▶ OPDRACHTEN:
1. Citeer uit de tekst over woningruil het stuk dat begint met "Woningruil in kort" en doorloopt tot en met "van de huisvestingsvergunning.".
2. Op welke datum is de uitspraak volgens de tekst over woningruil gepubliceerd?
3. Schrijf de tekst over woningruil verder na de laatste zin.
____ TEKSTFRAGMENT
ECLI:NL:RBDHA:2024:658

Rechtbank Den Haag

Datum uitspraak
19 januari 2024
Publicatiedatum
23 januari 2024
Zaaknummer
10843429 RL EXPL 23-20960
Instantie
Rechtbank Den Haag
Type
Uitspraak
Rechtsgebied
Civiel recht; Verbintenissenrecht
Procedures
  • Eerste aanleg - enkelvoudig
Vindplaatsen
  • Rechtspraak.nl
AI samenvatting door LexboostAutomatisch gegenereerd

Woningruil in kort geding met betrekking tot spoedeisend belang en huisvestingsvergunning

In deze zaak, behandeld door de Rechtbank Den Haag op 19 januari 2024, hebben eisers, bestaande uit drie personen, een kort geding aangespannen tegen Woonfonds Zuid Holland 2 B.V. en MW Escamplaan B.V. De eisers vorderen dat de gedaagden hen toestaan om van woning te ruilen, waarbij zij stellen dat er sprake is van een spoedeisend belang. De eisers hebben beiden een huurwoning in Den Haag en stellen dat de huidige situatie niet meer voldoet aan hun woonbehoeften. De kantonrechter moet beoordelen of er voldoende zwaarwichtig en spoedeisend belang is om de gevraagde voorzieningen toe te wijzen. De gedaagden hebben verweer gevoerd en stellen dat de eisers niet voldoen aan de vereisten voor woningruil, met name op het gebied van de huisvestingsvergunning.
________
____ GEGEVENSUITTREKSEL
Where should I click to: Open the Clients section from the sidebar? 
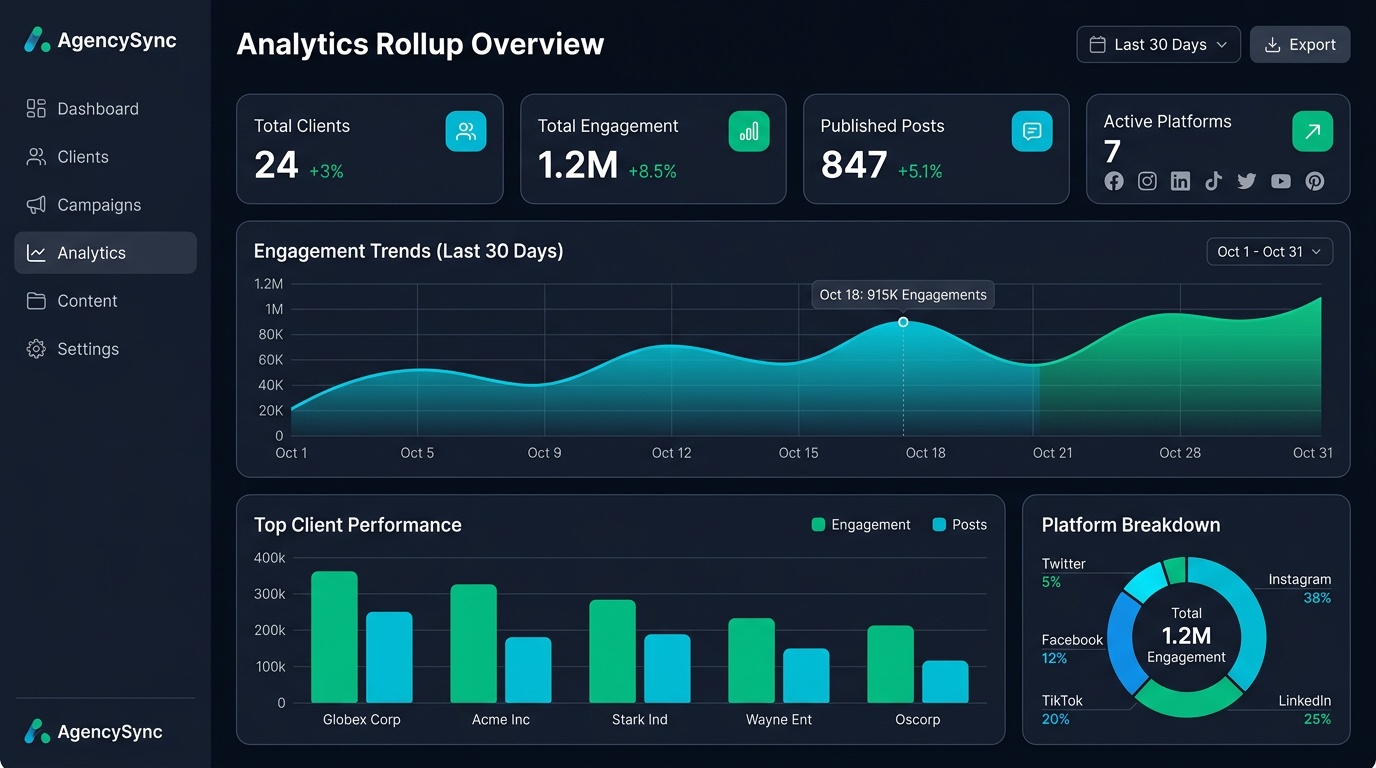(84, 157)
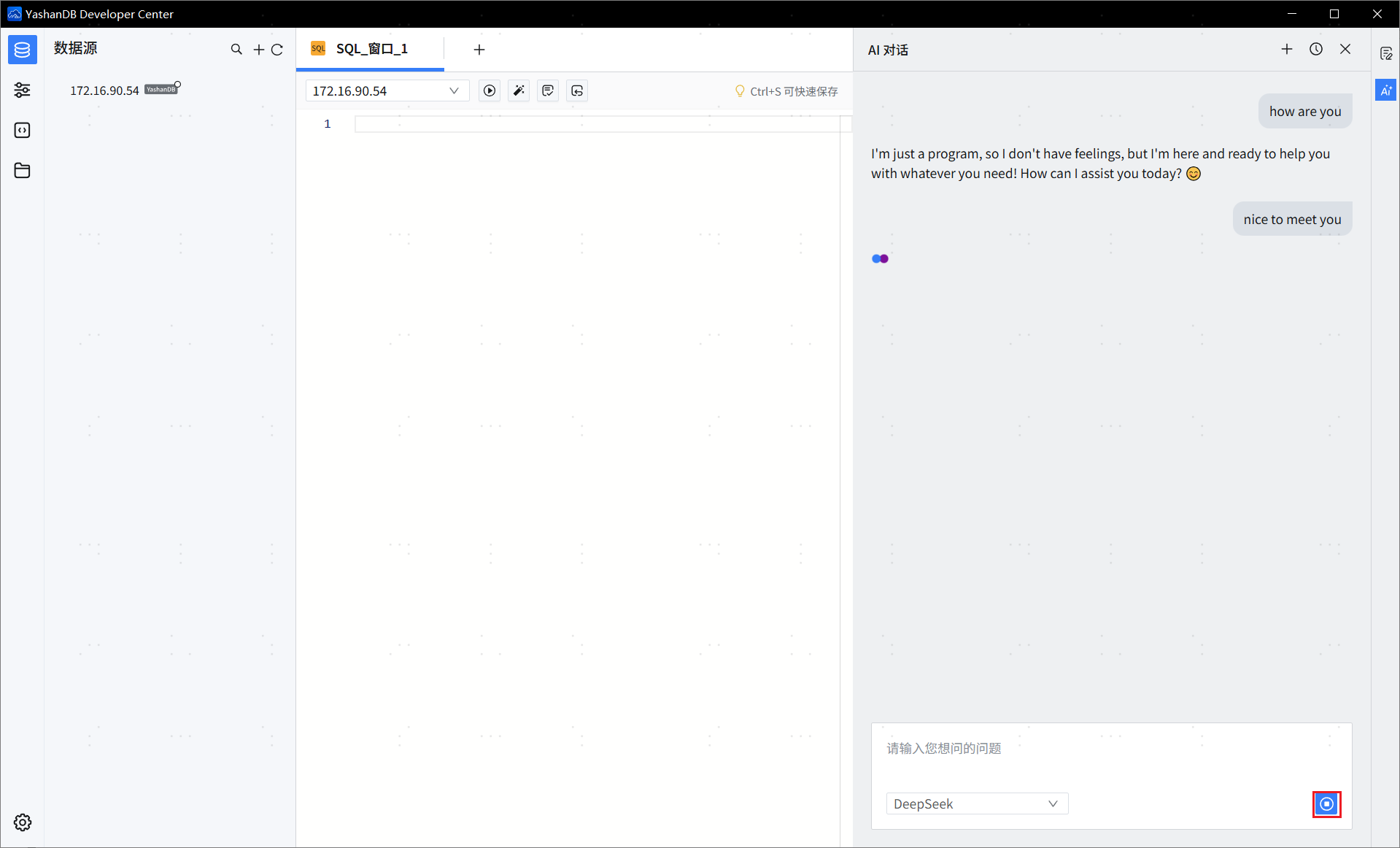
________
▶ ANTWOORDEN:
1.
Woningruil in kort geding met betrekking tot spoedeisend belang en huisvestingsvergunning

In deze zaak, behandeld door de Rechtbank Den Haag op 19 januari 2024, hebben eisers, bestaande uit drie personen, een kort geding aangespannen tegen Woonfonds Zuid Holland 2 B.V. en MW Escamplaan B.V. De eisers vorderen dat de gedaagden hen toestaan om van woning te ruilen, waarbij zij stellen dat er sprake is van een spoedeisend belang. De eisers hebben beiden een huurwoning in Den Haag en stellen dat de huidige situatie niet meer voldoet aan hun woonbehoeften. De kantonrechter moet beoordelen of er voldoende zwaarwichtig en spoedeisend belang is om de gevraagde voorzieningen toe te wijzen. De gedaagden hebben verweer gevoerd en stellen dat de eisers niet voldoen aan de vereisten voor woningruil, met name op het gebied van de huisvestingsvergunning.

2. Op 23 januari 2024.

3.
De kantonrechter overweegt dat voor woningruil artikel 7:270 BW van toepassing is, waarin staat dat de kantonrechter beslist met inachtneming van de omstandigheden van het geval. De rechter concludeert dat de eisers onvoldoende hebben aangetoond dat zij in aanmerking komen voor een huisvestingsvergunning, wat een vereiste is voor de toewijzing van hun vorderingen. De rechter wijst de vorderingen van eisers af en veroordeelt hen in de proceskosten, die zijn vastgesteld op € 793,00 per gedaagde. De beslissing is uitvoerbaar bij voorraad, wat betekent dat de gedaagden de kosten direct kunnen vorderen.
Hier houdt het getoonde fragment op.